我们研究了浮游动物摄食对石珊瑚类的皮氏角蜂巢珊瑚组织和骨骼生长的影响。微型珊瑚群体被分为两组:饥饿珊瑚(SC),在实验期间不进行投喂;投喂珊瑚(FC),大量投喂卤虫无节幼体和新采集的浮游动物。在培育3周和8周后,测量组织生长、光合作用和钙化速率的变化。钙化是有机基质和碳酸钙层的沉积,因此我们分别使用(14)C - 天冬氨酸和(45)Ca的掺入量来测量摄食对这两个参数的影响。天冬氨酸是石珊瑚类有机基质的主要成分之一。在两个采样时间点,投喂珊瑚中的蛋白质浓度均是饥饿珊瑚中的两倍(分别为0.73对0.42毫克磷(-1)平方厘米骨骼),投喂珊瑚中的叶绿素c2浓度高出3 - 4倍(2.1±0.3微克平方厘米(-2))。细胞比密度(CSD),即宿主细胞内藻类细胞的数量,在投喂珊瑚(1.416±0.028)中也显著高于饥饿珊瑚(1.316±0.015)。因此,投喂珊瑚每单位面积的光合作用速率更高(P(g)(max) = 570±60纳摩尔氧气平方厘米(-2)小时(-1)且I(k) = 403±27微摩尔光子平方米(-2)秒(-1))。
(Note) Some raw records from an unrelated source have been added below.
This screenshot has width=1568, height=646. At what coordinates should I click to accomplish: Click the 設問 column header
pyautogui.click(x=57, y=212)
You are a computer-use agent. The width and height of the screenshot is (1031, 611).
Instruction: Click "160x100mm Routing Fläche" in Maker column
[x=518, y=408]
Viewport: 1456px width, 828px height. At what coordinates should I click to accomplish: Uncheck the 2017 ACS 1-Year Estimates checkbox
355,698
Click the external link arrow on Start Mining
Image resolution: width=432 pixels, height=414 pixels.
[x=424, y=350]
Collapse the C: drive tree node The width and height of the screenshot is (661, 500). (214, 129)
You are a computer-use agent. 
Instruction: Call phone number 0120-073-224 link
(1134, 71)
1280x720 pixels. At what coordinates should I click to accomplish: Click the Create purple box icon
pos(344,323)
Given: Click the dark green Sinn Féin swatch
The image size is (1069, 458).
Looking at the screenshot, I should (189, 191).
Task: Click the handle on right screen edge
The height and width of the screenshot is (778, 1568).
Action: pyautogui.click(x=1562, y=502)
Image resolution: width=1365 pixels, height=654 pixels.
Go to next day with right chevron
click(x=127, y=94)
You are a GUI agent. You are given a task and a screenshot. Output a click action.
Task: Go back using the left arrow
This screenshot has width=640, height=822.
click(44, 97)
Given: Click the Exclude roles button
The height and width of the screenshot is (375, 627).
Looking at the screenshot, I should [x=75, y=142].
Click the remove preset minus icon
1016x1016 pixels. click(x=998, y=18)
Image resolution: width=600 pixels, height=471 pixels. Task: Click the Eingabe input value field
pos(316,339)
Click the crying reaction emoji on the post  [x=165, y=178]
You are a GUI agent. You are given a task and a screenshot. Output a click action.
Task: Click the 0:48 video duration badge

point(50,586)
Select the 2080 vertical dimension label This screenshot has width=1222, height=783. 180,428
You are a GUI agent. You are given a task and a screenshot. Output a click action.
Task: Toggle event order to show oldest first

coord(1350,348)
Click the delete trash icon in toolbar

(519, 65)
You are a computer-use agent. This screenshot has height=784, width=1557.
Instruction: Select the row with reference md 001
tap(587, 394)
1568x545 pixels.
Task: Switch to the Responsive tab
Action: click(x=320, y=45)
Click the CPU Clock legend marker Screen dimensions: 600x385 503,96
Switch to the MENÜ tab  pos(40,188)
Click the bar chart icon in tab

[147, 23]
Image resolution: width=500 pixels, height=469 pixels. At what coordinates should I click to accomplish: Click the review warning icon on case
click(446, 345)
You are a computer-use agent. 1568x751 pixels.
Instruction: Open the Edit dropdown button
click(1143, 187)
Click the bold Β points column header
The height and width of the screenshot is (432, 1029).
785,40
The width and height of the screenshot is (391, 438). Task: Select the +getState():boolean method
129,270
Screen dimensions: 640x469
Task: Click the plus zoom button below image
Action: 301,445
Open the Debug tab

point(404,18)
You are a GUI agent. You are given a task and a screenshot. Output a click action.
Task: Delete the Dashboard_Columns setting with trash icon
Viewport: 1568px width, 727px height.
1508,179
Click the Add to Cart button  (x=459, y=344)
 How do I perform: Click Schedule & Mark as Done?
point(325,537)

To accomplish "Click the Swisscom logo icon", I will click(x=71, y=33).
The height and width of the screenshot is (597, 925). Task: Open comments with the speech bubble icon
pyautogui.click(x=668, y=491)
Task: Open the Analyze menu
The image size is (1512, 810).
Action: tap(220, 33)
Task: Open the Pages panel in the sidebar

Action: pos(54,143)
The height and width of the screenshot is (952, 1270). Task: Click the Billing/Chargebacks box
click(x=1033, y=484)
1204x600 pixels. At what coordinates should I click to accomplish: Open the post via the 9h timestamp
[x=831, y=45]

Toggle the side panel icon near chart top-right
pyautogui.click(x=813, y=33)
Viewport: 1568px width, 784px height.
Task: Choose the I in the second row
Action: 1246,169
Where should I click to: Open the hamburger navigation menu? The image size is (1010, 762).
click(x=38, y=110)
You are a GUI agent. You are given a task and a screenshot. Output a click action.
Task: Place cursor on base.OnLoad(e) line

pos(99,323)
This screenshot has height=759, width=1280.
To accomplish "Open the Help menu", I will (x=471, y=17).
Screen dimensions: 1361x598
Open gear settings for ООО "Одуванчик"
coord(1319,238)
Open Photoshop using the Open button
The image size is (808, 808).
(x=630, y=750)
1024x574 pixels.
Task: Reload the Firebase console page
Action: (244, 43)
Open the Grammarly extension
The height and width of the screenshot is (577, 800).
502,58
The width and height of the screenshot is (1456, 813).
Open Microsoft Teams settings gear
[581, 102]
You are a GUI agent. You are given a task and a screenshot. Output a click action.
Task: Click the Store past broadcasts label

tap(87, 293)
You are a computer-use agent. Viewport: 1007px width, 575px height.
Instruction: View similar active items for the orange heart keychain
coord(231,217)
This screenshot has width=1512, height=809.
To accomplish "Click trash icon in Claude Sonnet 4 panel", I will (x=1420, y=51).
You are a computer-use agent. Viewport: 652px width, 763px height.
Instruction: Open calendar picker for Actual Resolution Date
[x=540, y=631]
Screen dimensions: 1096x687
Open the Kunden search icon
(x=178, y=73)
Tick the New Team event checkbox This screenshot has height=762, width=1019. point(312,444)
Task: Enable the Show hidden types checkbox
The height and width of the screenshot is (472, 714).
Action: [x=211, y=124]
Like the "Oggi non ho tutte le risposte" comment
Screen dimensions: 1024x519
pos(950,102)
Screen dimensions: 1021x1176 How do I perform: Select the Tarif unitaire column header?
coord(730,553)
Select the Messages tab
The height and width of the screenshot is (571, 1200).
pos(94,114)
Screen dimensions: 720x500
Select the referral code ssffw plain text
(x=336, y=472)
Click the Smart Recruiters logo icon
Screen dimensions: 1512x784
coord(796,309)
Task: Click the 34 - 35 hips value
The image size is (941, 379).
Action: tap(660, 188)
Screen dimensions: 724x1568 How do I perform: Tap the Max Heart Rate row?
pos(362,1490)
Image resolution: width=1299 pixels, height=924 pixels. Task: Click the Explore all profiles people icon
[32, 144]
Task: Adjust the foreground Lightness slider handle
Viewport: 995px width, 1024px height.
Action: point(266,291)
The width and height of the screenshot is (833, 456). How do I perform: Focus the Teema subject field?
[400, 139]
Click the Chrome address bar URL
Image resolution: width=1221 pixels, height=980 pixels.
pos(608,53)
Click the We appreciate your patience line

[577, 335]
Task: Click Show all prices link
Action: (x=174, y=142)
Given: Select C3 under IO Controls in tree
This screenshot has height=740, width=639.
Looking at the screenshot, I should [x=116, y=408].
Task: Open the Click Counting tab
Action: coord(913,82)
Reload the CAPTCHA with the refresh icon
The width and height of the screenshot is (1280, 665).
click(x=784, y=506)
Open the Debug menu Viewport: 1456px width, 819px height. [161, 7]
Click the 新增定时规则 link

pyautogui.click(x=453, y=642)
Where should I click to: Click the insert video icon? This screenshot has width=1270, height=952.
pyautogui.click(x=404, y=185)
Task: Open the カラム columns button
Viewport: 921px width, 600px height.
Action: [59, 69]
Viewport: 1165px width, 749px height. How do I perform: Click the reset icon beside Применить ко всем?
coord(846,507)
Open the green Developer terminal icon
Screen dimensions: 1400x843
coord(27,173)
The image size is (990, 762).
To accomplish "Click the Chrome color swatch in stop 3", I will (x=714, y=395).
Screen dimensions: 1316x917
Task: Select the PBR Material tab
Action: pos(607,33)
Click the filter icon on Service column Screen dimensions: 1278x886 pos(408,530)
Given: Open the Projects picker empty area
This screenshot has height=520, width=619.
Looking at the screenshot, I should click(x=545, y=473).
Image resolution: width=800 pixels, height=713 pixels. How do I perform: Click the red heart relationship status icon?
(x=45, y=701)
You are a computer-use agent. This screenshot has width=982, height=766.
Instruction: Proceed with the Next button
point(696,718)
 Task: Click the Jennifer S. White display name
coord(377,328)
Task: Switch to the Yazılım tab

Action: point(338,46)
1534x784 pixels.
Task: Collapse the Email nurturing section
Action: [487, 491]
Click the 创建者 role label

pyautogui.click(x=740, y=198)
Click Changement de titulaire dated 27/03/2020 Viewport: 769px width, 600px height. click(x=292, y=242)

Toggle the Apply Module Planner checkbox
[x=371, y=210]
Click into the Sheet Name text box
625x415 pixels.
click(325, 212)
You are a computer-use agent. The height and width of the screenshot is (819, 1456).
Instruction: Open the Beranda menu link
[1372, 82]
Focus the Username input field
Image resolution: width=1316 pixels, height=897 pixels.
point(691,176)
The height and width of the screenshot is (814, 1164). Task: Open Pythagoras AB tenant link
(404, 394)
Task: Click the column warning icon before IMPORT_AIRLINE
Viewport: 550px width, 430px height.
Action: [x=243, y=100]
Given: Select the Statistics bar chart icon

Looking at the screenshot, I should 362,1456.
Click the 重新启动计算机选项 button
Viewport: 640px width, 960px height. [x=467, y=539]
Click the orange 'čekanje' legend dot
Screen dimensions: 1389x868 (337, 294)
8周后,与饥饿珊瑚相比,投喂珊瑚在光照和黑暗条件下的钙化速率均提高了两倍(分别为3323±508和416±58纳摩尔钙离子2小时(-1)克(-1)干骨骼质量)(饥饿珊瑚在光照和黑暗条件下分别为1560±217和225±35纳摩尔钙离子2小时(-1)克(-1)干骨骼质量)。天冬氨酸掺入率在投喂珊瑚中也显著高于饥饿珊瑚(分别为10.44±0.69和1.36±0.26%RAV 2小时(-1)克(-1)干骨骼质量,其中RAV是最初存在于外部介质中的总放射性)(饥饿珊瑚在黑暗和光照条件下分别为6.51±0.45和0.44±0.02%RAV 2小时(-1)克(-1)干骨骼质量)。黑暗中天冬氨酸掺入率低于光照下测量的速率。我们的结果表明,投喂珊瑚中钙化速率的增加可能是由有机基质合成的摄食刺激所诱导的。